## To do
From the data that follows, copy every line with the string "Junk".
·····
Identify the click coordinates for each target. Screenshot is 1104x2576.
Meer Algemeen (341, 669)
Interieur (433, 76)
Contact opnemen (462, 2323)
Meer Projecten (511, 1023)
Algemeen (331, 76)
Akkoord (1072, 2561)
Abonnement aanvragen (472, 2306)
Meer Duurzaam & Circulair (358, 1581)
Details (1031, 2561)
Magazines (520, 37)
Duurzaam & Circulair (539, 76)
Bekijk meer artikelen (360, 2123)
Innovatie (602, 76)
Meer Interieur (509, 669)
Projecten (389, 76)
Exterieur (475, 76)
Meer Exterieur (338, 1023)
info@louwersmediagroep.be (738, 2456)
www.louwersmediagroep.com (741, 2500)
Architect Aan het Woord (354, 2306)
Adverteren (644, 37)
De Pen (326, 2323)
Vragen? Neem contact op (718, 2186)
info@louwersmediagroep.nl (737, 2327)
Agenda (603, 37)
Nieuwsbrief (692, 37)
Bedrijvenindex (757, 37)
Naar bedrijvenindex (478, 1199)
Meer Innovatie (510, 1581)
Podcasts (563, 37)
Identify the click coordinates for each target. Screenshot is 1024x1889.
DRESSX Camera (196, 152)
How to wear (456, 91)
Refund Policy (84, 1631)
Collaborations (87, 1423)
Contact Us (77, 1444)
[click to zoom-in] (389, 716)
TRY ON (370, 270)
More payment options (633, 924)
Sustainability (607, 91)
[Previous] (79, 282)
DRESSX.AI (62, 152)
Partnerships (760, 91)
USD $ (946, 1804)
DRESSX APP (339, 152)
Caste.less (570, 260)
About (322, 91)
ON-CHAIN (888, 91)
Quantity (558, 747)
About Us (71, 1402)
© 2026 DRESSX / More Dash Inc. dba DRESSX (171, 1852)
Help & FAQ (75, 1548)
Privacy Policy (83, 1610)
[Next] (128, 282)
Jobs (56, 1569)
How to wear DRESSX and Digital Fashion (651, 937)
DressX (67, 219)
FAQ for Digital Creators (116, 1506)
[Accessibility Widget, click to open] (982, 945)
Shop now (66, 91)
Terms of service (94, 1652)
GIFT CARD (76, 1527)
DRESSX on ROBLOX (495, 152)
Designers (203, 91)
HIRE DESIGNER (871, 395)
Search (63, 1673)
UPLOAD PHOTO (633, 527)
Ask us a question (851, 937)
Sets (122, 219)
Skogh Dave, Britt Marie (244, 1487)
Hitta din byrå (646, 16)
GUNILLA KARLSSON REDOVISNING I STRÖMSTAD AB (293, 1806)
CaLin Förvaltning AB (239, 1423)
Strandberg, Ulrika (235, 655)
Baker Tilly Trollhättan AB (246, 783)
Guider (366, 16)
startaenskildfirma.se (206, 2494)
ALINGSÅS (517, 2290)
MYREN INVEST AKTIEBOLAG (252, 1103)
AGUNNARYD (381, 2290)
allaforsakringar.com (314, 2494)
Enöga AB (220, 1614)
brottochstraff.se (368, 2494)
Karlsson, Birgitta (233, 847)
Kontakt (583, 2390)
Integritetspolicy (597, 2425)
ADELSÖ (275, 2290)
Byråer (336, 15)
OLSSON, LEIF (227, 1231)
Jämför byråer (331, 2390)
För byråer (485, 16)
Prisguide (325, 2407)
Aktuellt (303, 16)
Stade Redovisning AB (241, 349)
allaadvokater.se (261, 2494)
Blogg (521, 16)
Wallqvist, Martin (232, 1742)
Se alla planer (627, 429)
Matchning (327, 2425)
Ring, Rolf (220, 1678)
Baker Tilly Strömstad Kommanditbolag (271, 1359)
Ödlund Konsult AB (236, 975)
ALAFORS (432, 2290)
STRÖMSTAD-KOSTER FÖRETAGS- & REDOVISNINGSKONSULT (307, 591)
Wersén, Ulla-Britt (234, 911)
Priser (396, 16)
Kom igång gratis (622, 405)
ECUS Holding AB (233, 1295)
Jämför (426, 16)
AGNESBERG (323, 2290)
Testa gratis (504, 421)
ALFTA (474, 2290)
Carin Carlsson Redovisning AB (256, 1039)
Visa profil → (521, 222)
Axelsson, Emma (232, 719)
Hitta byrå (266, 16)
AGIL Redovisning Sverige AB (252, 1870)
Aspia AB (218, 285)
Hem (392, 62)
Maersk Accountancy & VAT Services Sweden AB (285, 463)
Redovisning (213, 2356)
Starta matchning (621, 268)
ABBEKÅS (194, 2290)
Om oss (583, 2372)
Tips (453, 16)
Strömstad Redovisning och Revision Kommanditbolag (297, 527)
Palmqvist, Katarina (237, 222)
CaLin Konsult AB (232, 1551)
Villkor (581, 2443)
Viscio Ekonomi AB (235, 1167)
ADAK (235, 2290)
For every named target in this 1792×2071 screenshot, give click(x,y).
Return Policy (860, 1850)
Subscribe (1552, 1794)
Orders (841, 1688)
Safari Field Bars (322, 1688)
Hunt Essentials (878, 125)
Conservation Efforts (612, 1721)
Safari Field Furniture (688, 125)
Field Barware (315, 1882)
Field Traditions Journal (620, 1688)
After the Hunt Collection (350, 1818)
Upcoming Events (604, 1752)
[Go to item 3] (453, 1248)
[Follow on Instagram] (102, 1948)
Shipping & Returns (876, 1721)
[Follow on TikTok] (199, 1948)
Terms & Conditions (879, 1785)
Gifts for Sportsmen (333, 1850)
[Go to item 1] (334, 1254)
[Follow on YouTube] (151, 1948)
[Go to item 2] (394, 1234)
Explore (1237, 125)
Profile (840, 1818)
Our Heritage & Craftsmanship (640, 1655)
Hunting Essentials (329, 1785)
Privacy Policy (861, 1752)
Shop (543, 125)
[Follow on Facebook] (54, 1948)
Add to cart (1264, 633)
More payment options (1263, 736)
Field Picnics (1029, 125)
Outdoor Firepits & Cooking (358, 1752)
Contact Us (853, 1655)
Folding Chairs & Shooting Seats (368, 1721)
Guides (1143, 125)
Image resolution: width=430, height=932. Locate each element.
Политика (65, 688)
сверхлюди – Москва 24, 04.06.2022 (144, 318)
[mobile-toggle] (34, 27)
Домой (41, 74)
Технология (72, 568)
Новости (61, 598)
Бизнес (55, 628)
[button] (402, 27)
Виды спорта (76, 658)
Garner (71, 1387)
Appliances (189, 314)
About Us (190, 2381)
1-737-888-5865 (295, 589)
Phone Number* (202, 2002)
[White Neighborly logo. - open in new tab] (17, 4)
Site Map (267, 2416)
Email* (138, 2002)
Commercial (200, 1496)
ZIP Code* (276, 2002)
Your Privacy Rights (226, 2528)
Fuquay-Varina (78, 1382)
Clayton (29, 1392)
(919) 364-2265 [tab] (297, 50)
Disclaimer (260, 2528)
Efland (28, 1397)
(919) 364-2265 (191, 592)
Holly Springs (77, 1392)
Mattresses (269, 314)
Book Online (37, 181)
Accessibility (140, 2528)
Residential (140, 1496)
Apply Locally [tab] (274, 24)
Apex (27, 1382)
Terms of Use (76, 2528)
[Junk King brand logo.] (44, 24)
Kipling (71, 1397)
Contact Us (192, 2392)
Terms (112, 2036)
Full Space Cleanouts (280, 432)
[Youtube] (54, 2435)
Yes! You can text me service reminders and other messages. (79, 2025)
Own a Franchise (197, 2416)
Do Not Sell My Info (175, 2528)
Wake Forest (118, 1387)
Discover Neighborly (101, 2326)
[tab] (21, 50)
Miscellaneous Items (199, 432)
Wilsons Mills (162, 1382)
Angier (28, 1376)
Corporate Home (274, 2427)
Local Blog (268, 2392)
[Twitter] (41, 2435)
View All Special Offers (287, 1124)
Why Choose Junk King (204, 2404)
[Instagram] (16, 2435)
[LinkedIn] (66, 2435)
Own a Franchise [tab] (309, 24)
·····
## Problem solution
[Junk King brand logo.] (44, 24)
Why Choose Junk King (204, 2404)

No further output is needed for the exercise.